SeventySix Capital isn’t limiting itself to any one aspect of the industry, Howard explained, as it’s ready to jump on any opportunity that presents itself. “So we actually have gotten in on a few different facets of it, and that’s kind of the thing of it, as I call it the wild, Wild West, it’s all about finding the right space, the right niche” he said. “We’ve gotten in on it on the data collection, the data analytics as well as the broadcasting side of things with our play by play sports broadcasting camps, because that’s also going to kind of change the future of broadcasting as well.”
Baseball has had a difficult history with gambling, but Howard sees a bright future for it in America. “Betting has been something that’s been here, been a part of America’s culture forever,” Howard said. “I kind of look at it as like the wild, Wild West.

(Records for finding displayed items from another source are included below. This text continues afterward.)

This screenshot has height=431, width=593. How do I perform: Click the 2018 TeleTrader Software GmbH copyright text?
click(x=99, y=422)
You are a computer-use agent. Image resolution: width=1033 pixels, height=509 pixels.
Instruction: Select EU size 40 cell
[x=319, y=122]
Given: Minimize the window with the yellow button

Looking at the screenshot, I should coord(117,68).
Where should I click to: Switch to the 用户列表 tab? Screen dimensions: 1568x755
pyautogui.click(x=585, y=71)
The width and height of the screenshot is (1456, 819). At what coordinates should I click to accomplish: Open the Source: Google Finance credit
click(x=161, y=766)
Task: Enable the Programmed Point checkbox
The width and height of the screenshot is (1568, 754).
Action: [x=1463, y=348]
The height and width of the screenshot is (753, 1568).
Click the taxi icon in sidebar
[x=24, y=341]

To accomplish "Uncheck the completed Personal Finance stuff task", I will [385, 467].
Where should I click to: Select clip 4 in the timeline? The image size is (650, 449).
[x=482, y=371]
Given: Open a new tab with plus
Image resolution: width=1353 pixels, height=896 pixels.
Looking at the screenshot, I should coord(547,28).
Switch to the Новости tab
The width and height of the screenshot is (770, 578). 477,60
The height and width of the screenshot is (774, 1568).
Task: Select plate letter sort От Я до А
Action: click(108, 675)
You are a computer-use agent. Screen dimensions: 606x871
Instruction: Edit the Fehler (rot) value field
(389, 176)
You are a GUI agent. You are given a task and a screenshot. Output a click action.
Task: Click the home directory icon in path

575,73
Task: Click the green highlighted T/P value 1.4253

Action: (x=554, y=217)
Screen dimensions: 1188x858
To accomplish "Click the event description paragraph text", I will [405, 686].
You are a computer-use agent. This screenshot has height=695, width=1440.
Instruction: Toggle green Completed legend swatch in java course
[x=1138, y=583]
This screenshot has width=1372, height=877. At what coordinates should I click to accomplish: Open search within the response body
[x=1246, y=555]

But now, a bunch of states have the opportunity to be able to legalize and bring it out there, I think it’s just going to open up more vast opportunities for companies like ours at SeventySix to be able to explore different ways of getting into that world.”
Just like the opportunities that come to his new career, Howard explained that you couldn’t force slugging home runs; you had to wait for the right pitch. “The secret to hitting home runs everybody, are you ready?” he asked. “Don’t try to hit home runs. Home runs are accidents. It’s just a combination of everything just kind of coming together. To me, it was just never really trying to hit a home run, it was just about getting at the right place at the right time and letting the pitcher provide all the power.”
It wasn’t always easy though, and Howard had several pitchers that could tie him up. “[Max] Scherzer was tough,” he recalled. “For whatever reason, I think it was guys named Oliver. I struggled against Oliver Perez, but yet also Darren Oliver. I think I was like 0-6 with 6 strikeouts or something like that against Darren Oliver. And it wasn’t that he was going to overpower you. He just threw me this cutter and I was just baffled as to why I was not hitting the ball, so it might be something with somebody named Oliver, who knows.”